Despite Roosevelt’s pledge against gas, the United States Army hoped in 1945 to initiate gas warfare against Japan. On several occasions Gen. George C. Marshall, Army chief of staff, wanted to use it in the Pacific. The first time, after the heavy casualties at Iwo Jima in February and March, Marshall proposed using the weapon on Okinawa before the invasion, then deemed likely to cost thousands of American casualties. Gas warfare, as Marshall later explained, would have pushed the inhabitants to a remote part of the island and kept the Japanese troops in gas masks for about a week, thus so weakening them that the invasion “could have been accomplished with little loss of life.” In recalling these plans, Marshall never mentioned that gas was inhumane. His implication seemed clear: The efforts to save American lives overrode the constraints of morality.

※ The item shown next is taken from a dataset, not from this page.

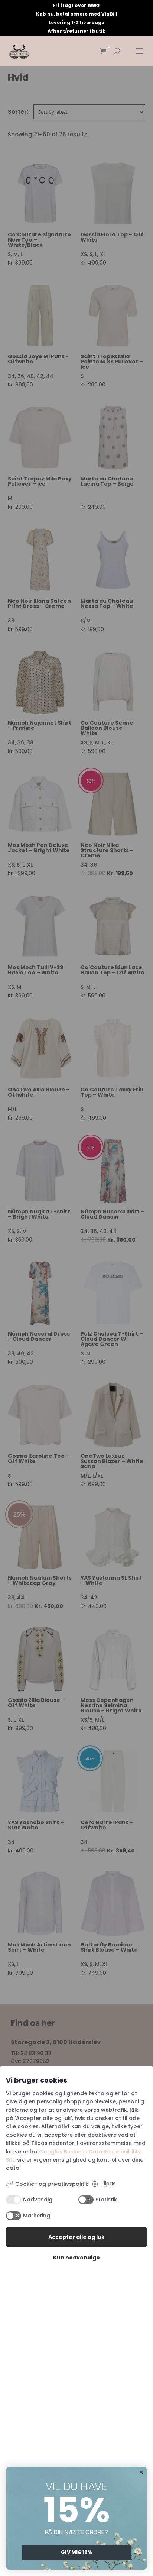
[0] (103, 51)
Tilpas (108, 2183)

Why, then, wasn’t the gas used? Marshall later claimed that the chief reason was the opposition of the British, who feared that Germany, caught in the last weeks of war, might use the weapon in Europe. Marshall implied that Roosevelt might have repudiated his pledge and sanctioned America’s initiation of gas warfare. There are no records of any conversation with Roosevelt on this matter, however, and probably Britain’s fears sufficed to deter Marshall from raising the issue with FDR in the early spring of 1945.
With the defeat of Germany on May 8, such fear of retaliation in Europe evaporated. Accordingly Gen. Joseph Stilwell, the former commanding general of Army ground forces in China, recommended, only a few weeks after President Roosevelt’s death, that gas be used in the invasion of Japan. Disregarding Roosevelt’s repeated and adamant public statements, Stilwell said, “We are not bound in any way not to use it, and the stigma of using it on the civilian population can be avoided by restricting it to attack on military targets.”

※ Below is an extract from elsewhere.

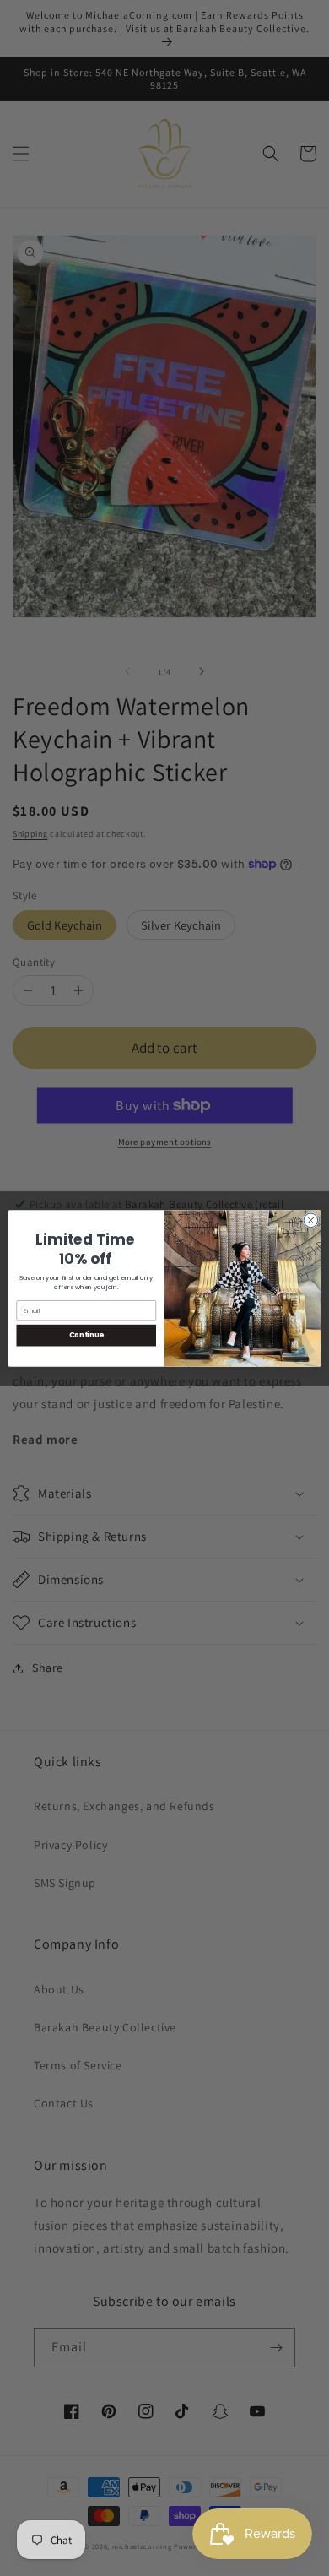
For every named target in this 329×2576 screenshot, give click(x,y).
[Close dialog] (311, 1220)
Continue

At a special session on May 29 with Secretary of War Stimson, according to a recently declassified document, General Marshall pushed for gas “to cope with the … last ditch defense tactics of the suicidal Japanese.” Appalled by American casualties in the battles on the outlying islands, Marshall argued the case for gas warfare: “It did not need to be our newest and most potent—just drench them and sicken them so that the fight would be taken out of them—saturate an area, possibly with mustard. …”
He admitted that public opinion might be a problem but concluded that it could be dealt with. After all, he argued, gas was “no less inhumane than phosphorus and flame throwers and need not be used against dense populations or civilians—merely against these last pockets of resistance which had to be wiped out but had no other military significance.”

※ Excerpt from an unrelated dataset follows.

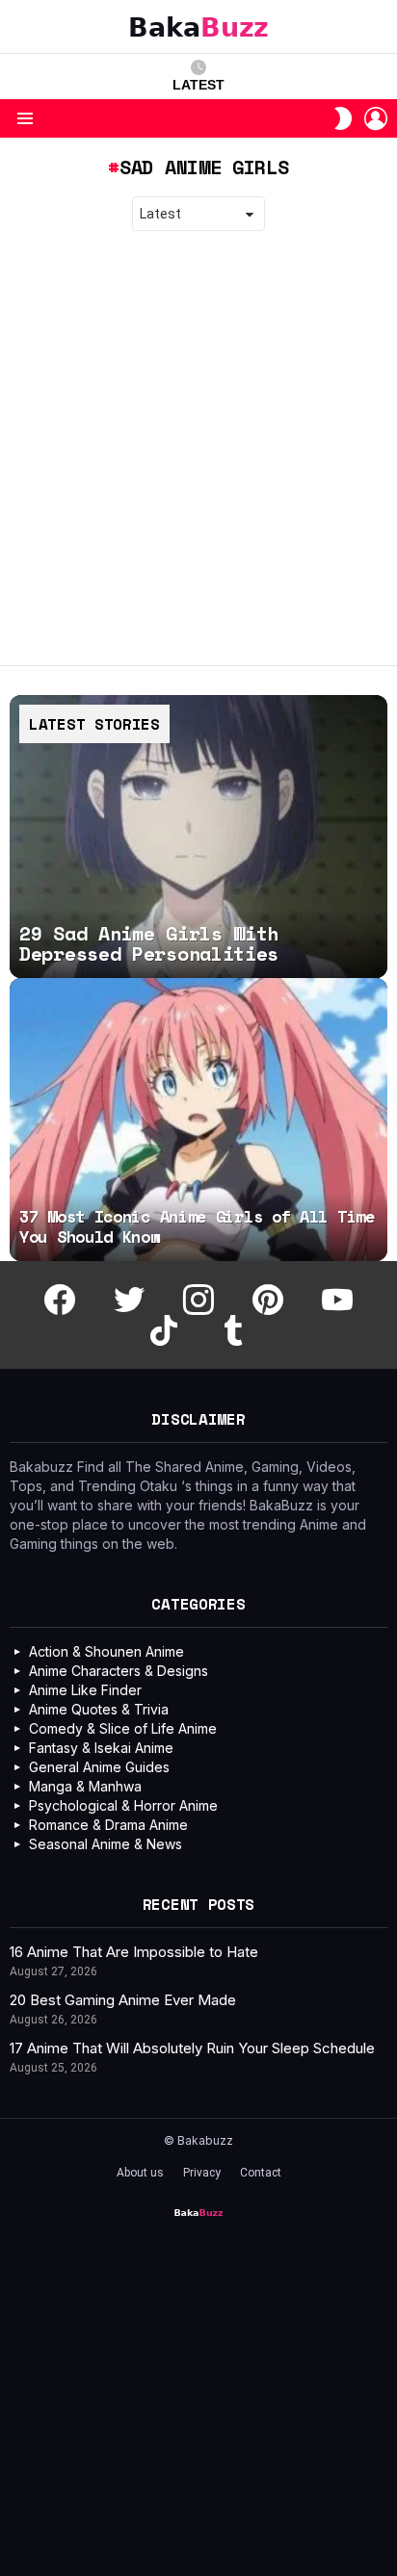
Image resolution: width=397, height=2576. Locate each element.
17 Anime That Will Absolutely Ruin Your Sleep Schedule (192, 2048)
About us (140, 2172)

Had the Pacific war dragged on, Truman might have been pressed to use gas against the Japanese.
The issue did not dominate this May 29 meeting, however, for Stimson and Marshall were primarily concerned with the use of the atomic bomb. Marshall, while willing to violate the moral code against gas warfare, was reluctant to use the bomb against civilians. He recommended that it “might first be used against straight military objectives such as a large naval installation and then if no complete result was derived from the effect of that… we ought to designate a number of large manufacturing areas from which the people would be warned to leave—telling the Japanese that we intended to destroy such centers.”
Just two days later, however, the Interim Committee, a high-level advisory group on the A-bomb, “agreed that the most desirable target would be a vital war plant employing a large number of workers and closely surrounded by workers’ houses.” This would be, in effect, terror bombing—with mass deaths designed to frighten the living into surrendering before they suffered a similar fate.